Task requirements
The lines of the records that include "profile" should all be copied.

=======

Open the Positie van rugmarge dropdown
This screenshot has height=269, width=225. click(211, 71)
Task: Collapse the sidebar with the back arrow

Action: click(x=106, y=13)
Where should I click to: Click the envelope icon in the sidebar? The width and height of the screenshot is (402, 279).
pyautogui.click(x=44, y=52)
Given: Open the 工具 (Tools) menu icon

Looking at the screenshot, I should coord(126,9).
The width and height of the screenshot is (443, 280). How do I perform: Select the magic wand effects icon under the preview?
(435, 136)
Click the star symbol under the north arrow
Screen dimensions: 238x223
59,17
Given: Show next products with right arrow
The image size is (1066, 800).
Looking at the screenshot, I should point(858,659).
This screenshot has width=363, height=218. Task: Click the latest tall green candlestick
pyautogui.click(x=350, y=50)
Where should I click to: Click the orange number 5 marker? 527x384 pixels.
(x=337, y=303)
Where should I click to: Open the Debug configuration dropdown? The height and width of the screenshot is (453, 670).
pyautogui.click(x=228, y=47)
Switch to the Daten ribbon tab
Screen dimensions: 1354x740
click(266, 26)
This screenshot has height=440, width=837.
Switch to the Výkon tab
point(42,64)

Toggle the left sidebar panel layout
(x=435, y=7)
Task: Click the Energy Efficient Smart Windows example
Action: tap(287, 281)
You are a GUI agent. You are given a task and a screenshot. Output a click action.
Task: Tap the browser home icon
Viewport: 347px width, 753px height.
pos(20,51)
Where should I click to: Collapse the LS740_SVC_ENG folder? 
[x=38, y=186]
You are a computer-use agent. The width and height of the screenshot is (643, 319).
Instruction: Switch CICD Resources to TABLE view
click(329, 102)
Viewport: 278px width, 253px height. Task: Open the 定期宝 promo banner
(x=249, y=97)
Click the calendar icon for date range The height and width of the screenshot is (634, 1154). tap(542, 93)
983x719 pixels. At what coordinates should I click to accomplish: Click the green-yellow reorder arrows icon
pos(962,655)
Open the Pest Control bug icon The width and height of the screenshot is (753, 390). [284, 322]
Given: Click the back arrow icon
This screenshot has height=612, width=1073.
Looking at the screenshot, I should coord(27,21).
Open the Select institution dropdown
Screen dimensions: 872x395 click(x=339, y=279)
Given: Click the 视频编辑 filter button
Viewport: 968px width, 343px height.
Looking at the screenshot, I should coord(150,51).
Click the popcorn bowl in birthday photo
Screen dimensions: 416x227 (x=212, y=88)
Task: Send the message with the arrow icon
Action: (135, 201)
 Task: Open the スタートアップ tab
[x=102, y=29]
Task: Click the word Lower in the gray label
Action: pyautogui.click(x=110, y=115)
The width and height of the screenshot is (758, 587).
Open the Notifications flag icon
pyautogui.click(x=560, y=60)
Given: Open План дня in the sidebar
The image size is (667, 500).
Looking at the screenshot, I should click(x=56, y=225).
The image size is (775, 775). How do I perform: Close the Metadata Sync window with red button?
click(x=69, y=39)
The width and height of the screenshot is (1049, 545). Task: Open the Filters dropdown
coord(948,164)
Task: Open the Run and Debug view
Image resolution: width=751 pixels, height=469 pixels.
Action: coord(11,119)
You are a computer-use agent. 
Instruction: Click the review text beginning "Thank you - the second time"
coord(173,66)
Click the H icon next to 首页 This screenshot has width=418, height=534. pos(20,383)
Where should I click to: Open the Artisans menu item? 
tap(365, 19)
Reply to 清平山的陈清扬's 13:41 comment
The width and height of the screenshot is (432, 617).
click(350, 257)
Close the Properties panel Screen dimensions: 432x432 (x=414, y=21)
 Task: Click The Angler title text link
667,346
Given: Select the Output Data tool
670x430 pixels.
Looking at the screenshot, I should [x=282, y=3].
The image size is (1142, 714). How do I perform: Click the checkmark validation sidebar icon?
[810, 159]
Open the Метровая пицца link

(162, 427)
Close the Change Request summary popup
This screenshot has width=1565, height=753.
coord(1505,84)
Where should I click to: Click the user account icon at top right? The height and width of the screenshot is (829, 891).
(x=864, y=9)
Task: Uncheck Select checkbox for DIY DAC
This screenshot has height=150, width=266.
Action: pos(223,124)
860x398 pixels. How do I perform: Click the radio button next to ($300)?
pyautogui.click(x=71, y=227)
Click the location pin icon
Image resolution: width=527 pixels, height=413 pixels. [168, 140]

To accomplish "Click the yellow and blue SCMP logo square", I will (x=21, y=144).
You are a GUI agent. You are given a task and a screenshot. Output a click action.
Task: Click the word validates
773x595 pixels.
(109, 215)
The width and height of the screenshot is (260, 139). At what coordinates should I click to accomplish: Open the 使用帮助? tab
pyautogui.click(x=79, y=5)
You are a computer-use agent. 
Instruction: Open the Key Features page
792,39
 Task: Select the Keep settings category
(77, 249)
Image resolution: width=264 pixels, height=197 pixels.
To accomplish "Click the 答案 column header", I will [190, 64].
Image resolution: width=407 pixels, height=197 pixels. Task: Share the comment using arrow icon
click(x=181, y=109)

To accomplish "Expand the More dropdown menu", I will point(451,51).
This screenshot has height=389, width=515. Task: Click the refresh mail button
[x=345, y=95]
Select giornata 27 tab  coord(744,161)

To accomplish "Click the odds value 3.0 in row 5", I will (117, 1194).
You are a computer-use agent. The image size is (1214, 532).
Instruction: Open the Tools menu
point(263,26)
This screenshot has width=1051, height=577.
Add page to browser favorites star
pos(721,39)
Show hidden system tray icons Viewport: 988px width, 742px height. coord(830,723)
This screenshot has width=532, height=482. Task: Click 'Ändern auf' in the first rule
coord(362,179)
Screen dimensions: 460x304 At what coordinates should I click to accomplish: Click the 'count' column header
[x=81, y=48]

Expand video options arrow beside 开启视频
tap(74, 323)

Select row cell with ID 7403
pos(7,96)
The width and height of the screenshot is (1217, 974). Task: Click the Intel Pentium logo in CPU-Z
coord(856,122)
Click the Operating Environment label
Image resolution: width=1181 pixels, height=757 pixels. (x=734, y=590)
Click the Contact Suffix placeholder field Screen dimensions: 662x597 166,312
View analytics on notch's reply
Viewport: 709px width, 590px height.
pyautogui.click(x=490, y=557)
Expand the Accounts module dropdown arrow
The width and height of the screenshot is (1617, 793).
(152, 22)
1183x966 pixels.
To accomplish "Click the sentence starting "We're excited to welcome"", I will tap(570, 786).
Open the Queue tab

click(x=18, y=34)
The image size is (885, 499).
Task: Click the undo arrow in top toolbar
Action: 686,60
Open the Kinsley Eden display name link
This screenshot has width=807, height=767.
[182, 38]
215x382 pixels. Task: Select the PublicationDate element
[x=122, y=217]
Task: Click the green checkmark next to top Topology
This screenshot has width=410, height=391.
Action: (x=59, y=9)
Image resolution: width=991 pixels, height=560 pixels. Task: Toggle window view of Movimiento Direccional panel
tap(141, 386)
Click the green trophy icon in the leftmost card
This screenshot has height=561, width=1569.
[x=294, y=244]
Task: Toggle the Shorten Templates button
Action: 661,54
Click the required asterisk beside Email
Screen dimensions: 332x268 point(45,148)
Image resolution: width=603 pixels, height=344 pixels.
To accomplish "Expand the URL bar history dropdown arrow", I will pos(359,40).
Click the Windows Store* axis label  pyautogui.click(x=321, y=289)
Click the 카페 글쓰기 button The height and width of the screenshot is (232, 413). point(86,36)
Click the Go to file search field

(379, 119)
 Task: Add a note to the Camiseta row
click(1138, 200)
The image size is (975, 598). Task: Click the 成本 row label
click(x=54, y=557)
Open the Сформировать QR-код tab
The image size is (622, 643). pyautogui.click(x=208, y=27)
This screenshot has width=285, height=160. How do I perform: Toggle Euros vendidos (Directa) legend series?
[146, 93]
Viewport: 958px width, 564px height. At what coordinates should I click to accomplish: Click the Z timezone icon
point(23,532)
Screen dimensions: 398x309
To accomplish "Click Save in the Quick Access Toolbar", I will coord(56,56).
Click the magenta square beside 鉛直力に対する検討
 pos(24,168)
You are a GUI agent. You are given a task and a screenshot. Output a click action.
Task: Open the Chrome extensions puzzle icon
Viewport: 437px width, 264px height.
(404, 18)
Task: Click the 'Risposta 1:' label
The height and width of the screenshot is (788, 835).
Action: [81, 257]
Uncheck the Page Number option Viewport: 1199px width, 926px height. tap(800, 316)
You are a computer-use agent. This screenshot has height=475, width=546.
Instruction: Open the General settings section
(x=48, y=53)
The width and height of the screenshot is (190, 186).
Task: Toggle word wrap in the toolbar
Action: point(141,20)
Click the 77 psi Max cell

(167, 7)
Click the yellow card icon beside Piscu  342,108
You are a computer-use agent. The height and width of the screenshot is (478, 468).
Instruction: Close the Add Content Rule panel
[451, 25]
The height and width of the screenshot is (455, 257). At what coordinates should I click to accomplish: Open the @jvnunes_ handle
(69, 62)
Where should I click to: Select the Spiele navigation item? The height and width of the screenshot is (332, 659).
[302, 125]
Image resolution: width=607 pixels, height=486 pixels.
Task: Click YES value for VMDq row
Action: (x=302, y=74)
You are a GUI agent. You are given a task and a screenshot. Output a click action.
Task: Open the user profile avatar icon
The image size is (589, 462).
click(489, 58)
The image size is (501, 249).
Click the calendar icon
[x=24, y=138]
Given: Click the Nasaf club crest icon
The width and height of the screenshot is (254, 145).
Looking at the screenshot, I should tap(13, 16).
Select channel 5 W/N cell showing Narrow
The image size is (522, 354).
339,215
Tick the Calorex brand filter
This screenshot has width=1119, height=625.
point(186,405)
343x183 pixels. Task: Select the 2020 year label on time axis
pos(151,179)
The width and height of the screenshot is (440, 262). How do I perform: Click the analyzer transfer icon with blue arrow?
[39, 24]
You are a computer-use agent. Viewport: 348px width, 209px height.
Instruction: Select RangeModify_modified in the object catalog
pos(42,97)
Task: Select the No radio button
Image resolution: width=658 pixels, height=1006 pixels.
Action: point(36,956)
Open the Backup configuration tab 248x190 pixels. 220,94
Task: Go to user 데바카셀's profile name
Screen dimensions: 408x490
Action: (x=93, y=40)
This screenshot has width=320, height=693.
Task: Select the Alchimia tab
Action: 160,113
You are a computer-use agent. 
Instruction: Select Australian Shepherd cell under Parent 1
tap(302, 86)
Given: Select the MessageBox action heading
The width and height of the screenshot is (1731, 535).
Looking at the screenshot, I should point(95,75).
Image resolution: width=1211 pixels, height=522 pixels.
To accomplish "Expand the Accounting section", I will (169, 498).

=======

Your response
Task: Open the user profile avatar icon
Task: Go to user 데바카셀's profile name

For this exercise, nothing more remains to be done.